Нот Фузий сидел в кресле-каталке, ноги его покрывал плед.

Он отложил книгу, поднял на Корна глаза и, продолжая улыбаться, сказал:

— Значит, ты — Стеф. Отлично выглядишь. И скажем прямо, не постарел, не то что я.

— Ты меня знаешь? — удивился Корн.

— Больше того. Ты меня тоже. Помнишь Нота? Я всегда стоял в воротах.

— В воротах?

— Ну да. У кого из нас склероз, дорогой? Ты был в нападении, очень хороший нападающий. А я не выдался ростом, но никто не хотел стоять в воротах, поэтому приходилось мне.

— Когда это было?

— В школе. Не помнишь? Поправь-ка мне плед, ноги зябнут.

— Мы вместе учились?

— В одном классе. Ты был способнее. Как говорили, хороший ученик. Я кое-как тянул на троечки, и иногда ты подсказывал мне. Чем человек старше, тем лучше он помнит свою молодость.

— Нот. А и верно, помню…

— Ну, вот. Видишь, как ты выглядел бы теперь, если б не твоя «ожидальня». Что говорить, тебе повезло. Впрочем, мне тоже. Вероятно, мы последние из нашего класса. Но ты еще будешь, когда я стану выталкивать цветочки. Потом ты пошел, кажется, то ли на физику, то ли на биологию, а я, я начал писать и, как видишь, делаю это до сих пор.

— Знаю. Твой новый фильм по видео…

— Вот именно, но этот фильм — твоя заслуга. В наше время в фантастике лучшие темы черпают из жизни. Я охочусь за такими новостями, прослушиваю все бюллетени с теми странными историями, которые выдумывают современники, роюсь в информаторах и иногда нападаю на что-либо действительно стоящее.

— Это ты обо мне?

— А хоть бы и о тебе. Радуйся, что тебя не передержали в ожидальне еще сотню лет. Вот это был бы сюрпризец!

— Думаю, и без того трудно прибавить что-нибудь к моей истории.

— Будь спокоен, Стеф. Ты разговариваешь не с любителем. Я запросто дописал бы пару ходов, которые тебе наверняка б не понравились. Взгляни на все объективно. Ты был молодым ученым, правда, не очень способным. Симпатичная жена, гораздо толковее тебя, а это, что ни говори, обычно не приводит к избытку счастья в семье. Ребенок.

— Ребенок?

— Сын. Он родился через восемь месяцев после твоей аварии. Парень с задатками, но лентяй и шалопай. С годами это у него частично прошло, но кое-что все-таки осталось.

— Он еще жив?

— Разве это важно? Сейчас мы толкуем об истории и не перебивай старика.
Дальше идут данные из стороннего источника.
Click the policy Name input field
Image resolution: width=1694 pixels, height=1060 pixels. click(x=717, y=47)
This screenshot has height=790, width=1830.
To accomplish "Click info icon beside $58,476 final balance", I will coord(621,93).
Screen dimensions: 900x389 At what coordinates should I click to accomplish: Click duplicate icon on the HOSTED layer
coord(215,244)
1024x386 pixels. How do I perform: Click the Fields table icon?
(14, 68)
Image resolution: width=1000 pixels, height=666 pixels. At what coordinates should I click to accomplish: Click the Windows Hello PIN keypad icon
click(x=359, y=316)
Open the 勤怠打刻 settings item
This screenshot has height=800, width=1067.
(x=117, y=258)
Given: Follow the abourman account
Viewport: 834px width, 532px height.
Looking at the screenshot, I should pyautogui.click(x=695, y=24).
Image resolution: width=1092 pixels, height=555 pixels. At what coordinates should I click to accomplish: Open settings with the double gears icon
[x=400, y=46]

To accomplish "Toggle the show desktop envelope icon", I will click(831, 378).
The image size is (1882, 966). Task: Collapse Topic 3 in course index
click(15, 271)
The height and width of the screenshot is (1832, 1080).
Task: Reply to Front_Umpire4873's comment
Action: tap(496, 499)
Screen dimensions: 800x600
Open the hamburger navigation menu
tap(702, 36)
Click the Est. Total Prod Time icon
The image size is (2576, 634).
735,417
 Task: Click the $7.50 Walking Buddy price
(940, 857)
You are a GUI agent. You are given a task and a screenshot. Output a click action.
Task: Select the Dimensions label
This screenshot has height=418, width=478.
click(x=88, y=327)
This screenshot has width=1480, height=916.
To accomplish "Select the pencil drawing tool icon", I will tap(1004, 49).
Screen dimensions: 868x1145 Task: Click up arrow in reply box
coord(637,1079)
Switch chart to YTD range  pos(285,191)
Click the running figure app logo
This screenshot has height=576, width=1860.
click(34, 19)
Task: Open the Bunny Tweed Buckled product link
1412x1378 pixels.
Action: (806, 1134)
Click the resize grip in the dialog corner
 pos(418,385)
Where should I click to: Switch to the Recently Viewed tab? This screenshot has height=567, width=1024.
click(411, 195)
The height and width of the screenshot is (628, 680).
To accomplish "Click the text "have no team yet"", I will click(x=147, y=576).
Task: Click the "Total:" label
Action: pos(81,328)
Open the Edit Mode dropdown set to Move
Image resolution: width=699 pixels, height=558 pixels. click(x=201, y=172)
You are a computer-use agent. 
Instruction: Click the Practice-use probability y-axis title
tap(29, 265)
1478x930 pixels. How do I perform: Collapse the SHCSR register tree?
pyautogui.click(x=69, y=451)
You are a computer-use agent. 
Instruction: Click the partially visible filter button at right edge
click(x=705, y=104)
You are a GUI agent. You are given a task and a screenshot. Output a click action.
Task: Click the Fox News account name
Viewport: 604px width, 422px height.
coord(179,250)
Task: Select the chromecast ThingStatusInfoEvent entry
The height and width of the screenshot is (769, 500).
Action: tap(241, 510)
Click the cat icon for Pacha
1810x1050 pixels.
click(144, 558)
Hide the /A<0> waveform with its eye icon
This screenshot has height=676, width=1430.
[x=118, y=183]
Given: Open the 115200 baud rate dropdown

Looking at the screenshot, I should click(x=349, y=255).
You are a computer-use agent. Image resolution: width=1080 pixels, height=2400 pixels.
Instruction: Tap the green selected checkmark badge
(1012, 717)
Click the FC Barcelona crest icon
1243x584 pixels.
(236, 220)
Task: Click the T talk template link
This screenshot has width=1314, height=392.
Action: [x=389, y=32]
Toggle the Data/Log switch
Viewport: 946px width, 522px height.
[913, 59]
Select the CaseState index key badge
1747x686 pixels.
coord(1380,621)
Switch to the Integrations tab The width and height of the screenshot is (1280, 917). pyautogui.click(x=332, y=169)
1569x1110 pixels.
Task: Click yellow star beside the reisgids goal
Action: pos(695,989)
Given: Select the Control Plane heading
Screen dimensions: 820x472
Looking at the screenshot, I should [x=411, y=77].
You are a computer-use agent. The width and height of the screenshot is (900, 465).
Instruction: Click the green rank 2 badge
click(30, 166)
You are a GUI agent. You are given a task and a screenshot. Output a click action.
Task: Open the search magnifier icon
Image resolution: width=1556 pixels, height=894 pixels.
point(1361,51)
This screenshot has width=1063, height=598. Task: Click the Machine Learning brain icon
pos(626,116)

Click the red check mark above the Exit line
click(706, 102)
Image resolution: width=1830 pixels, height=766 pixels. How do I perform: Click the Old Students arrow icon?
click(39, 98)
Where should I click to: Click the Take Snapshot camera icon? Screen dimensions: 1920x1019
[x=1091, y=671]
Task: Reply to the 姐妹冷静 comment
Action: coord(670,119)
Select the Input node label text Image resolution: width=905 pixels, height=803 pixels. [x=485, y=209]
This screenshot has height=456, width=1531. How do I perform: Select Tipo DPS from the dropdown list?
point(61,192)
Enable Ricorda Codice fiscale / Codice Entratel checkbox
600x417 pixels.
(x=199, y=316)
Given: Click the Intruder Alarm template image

— Откуда тебе все это известно… Нот? — его имя Корн произнес с трудом — еще не привык к говорливому и посмеивающемуся старику.

— Как только я узнал о твоем планируемом возвращении, я произвел поиски. Я не ленив, как нынешняя молодежь, и если уж о чем пишу, то собираю материал, где только удастся. А времени у меня достаточно. Ты не имеешь понятия, каким временем располагает человек в моем возрасте. Стоит только раз сказать себе, понять, что здесь, на Земле, мы не вечны, и ты сразу же смиряешься с этой мыслью, начинаешь видеть мир в истинных пропорциях. Потом можно выбирать то, что тебя интересует по-настоящему, а ты, Стеф, очень меня интересуешь. Не говоря уж о том, что ты мой школьный приятель и, как я говорил, единственный оставшийся в живых. Такой случай весьма нетипичен и даже уникален, прямо-таки тема для моей истории.

— А моя жена, Кара? Ты знаешь что-нибудь о ней?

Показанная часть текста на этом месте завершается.